The PastForward Cover Students

Twenty years ago, David Strick photographed Steven Spielberg surrounded by 12 Holocaust survivors – illustrating in a single frame the work and mission of the newly-founded Survivors of the Shoah Visual History Foundation.

On a cool day this January, Spielberg again posed for a photo by Strick; only this time, students from middle school to college stood around him. This is the Shoah Foundation today.

Hailing from Los Angeles-area schools and the University of Southern California, the students have all been touched by testimony from USC Shoah Foundation’s Visual History Archive. The five middle school students and two of the high school students watch testimony of Holocaust survivors in IWitness in their history classes and have participated in the IWitness Video Challenge, which encourages students to be inspired by testimony to perform community service projects in their own communities.

Three of the high school students watched Shoah Foundation testimony as part of the Anti-Defamation League (ADL)’s Grosfeld Family National Youth Leadership Mission, which gathers high school juniors with leadership potential from around the country to learn about prejudice. The USC students are all interns in USC Shoah Foundation’s communications and ITS departments.

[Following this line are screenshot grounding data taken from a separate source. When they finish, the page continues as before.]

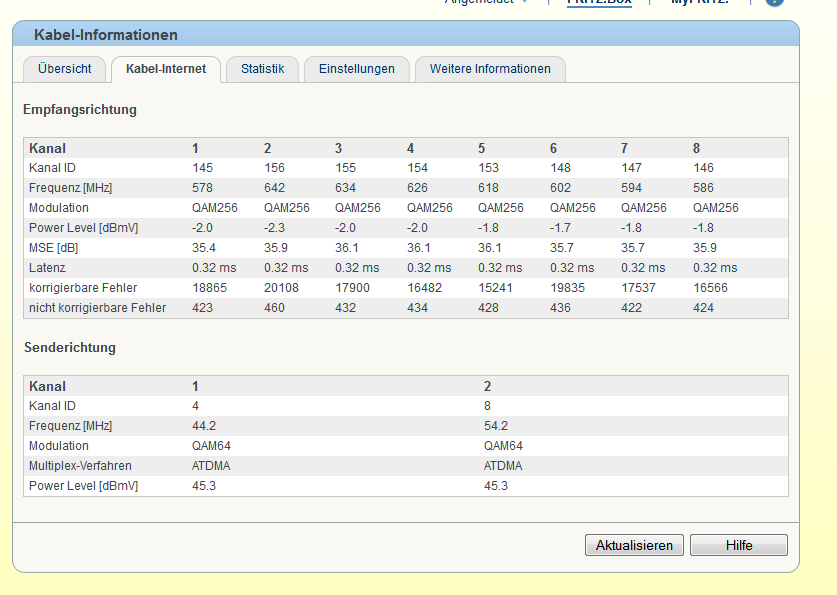Click the Hilfe button

pyautogui.click(x=739, y=545)
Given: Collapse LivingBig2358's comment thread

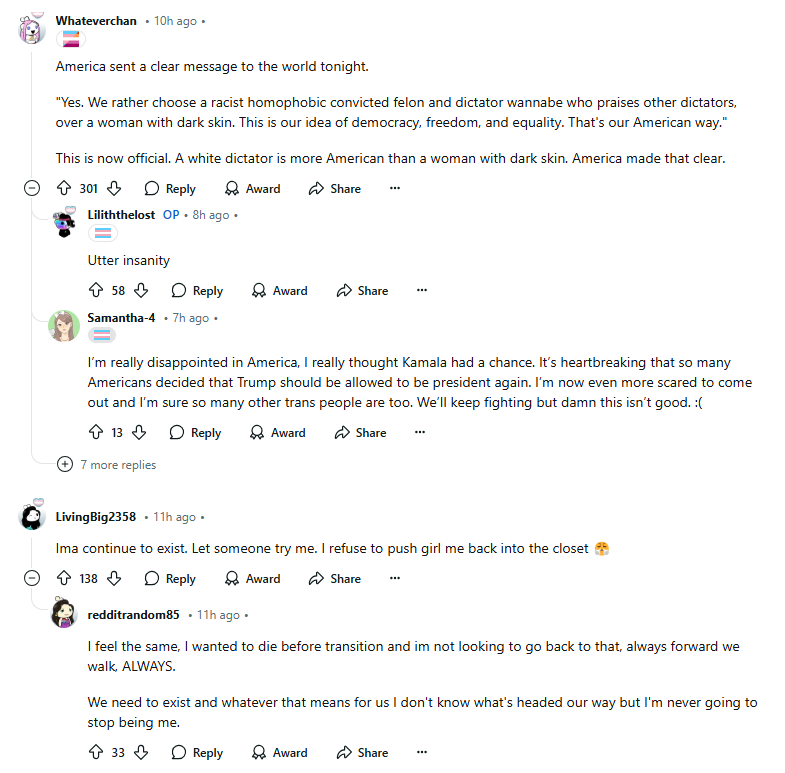Looking at the screenshot, I should 32,578.
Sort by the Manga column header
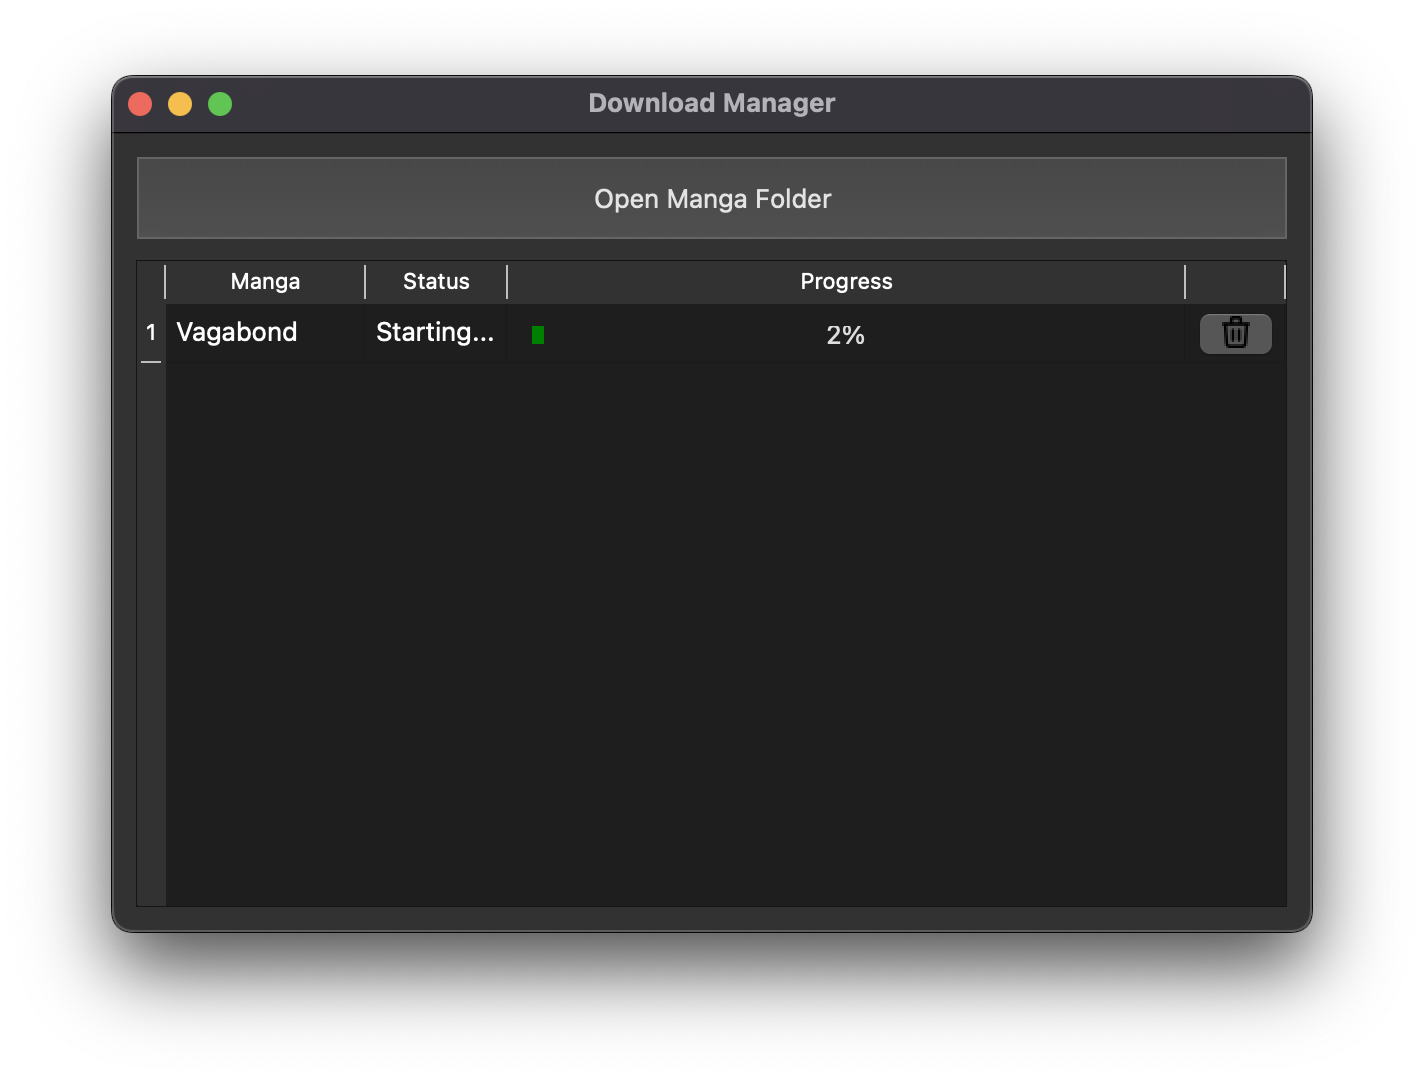This screenshot has height=1080, width=1424. tap(264, 281)
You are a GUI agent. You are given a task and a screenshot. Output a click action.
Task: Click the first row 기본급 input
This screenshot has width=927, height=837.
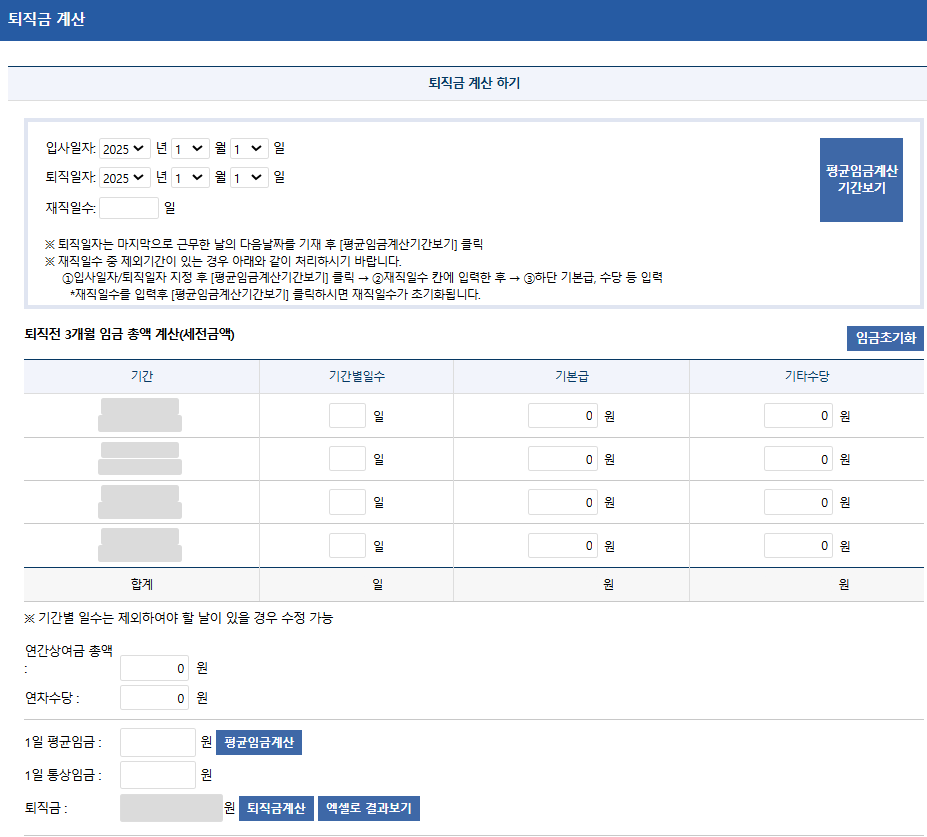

The students arrived early to a soundstage at Universal Studios for the four-hour shoot, which would also include a second photograph featuring Spielberg and six of the students seated at a table with iPads in front of them displaying faces from each of the Shoah Foundation’s six testimony collections (two Holocaust, Rwanda, Nanjing, Armenia and Cambodia). Both photographs are featured in the Spring 2014 issue of PastForward, the Institute's digest.

During the shoot, the students spoke eagerly about their experiences watching testimony.

Victor Ewubor interned in the ITS department, helping to restore damaged testimonies, and recently graduated from USC with a master’s degree in engineering. He said it was “striking” to see how genocide survivors talk about forgiveness in their testimonies.

 

 

 

 

 

 

 

“The human spirit came out even stronger, regardless of what they had lost,” Ewubor said. “They just moved on with life.”

Kamerie Gibson, a high school junior, said she didn’t know very much about genocide before watching Shoah Foundation testimony.

“It exposed me to things I didn’t know were going on in the world. It taught me that the words we use are the building blocks to what the world we live in might be like,” Gibson said.

Other students recalled specific testimonies that had moved them – seventh-grader Tara Adarkar said one story about a dog who learned more easily than Nazis to trust Jews was particularly memorable – and said listening to the tales of survival were inspiring and heartbreaking at the same time.

Three of the students have a family connection to the Holocaust and find testimony a powerful and personal way to learn more about what their relatives went through.

When Spielberg arrived at the shoot, the students greeted him at the door and introduced themselves. After the last frame had been shot, Spielberg asked the students how they had been affected by testimony.

Alex Biniaz-Harris, a Shoah Foundation intern, said his grandmother, Celina Biniaz, would never have spoken about her experiences as a member of “Oskar Schindler’s list” if she hadn’t had the opportunity to record testimony for the Shoah Foundation.

Eighth-grader Corah Forrester said, “I got to feel an emotional link between the survivor and myself that made me connect more to the experience, because I could hear the emotion in what they were saying.”

Spielberg thanked the students for participating, and executive director Stephen Smith asked them how the Shoah Foundation might be able to improve their experience watching testimony.

Their suggestions illustrated just how far the Shoah Foundation has come since that photo shoot 20 years ago. They want to be able to watch testimony on their iPhones.